Anyway, Ethan is embarking on an vacation tomorrow—Valentine's Day!—with his man and Ethan's family. They will be staying in one house. And his man is okay with this, excited to meet Ethan's family, even. Even though they have mostly only partied and had sex in NYC, Ethan's man is willing to try a totally different experience for Ethan, and not freaked out by meeting his family. Maybe Ethan doesn't know him as well as he would like to yet...and maybe this guy is full of (good) surprises! We just never know.

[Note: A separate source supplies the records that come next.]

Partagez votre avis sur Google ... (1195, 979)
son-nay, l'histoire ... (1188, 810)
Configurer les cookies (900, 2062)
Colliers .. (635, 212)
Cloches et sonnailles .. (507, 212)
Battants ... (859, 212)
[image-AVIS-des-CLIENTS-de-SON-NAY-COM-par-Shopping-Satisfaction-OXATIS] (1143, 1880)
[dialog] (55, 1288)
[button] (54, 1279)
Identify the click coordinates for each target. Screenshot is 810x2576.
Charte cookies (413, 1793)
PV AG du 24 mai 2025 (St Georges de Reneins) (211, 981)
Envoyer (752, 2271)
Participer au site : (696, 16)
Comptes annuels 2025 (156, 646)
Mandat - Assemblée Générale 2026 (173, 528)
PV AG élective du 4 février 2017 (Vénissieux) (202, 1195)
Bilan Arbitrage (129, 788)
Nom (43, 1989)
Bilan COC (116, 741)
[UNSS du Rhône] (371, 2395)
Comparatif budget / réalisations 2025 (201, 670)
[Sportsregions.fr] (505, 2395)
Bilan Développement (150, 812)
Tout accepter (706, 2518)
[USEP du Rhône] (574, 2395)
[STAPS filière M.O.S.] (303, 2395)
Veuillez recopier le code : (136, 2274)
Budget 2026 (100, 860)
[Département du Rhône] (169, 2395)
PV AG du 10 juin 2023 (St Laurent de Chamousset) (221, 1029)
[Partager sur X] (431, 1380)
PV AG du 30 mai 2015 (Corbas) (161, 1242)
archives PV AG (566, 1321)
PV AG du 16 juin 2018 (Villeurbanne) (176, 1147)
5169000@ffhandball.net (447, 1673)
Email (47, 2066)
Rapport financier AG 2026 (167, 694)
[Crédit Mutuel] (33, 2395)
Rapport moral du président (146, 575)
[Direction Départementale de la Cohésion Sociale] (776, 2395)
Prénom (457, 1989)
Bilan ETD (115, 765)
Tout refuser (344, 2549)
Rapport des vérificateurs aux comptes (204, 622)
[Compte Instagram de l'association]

As Ethan gains more dating experience alongside me, I think he will also find that you can never truly know a person, never truly control a relationship, and that those facts are what makes the successful long-term (or even just the happiest but shorter) relationships so awe-inspiring. Surrendering to the moment, surrendering your time and life to a separate entity, a stranger, is brave. Accepting someone else, giving them the chance to reveal private parts of themselves for you to admire or cry over, even if not forever, is kindness embodied. The two together is love.

And yes, it is helpful to be sober to feel love's full least some times! Fully behold your lover's shadows and light without the proverbial beer goggles (whether that be beer or ego-haze), and be amazed at the shadows and light you see within yourself.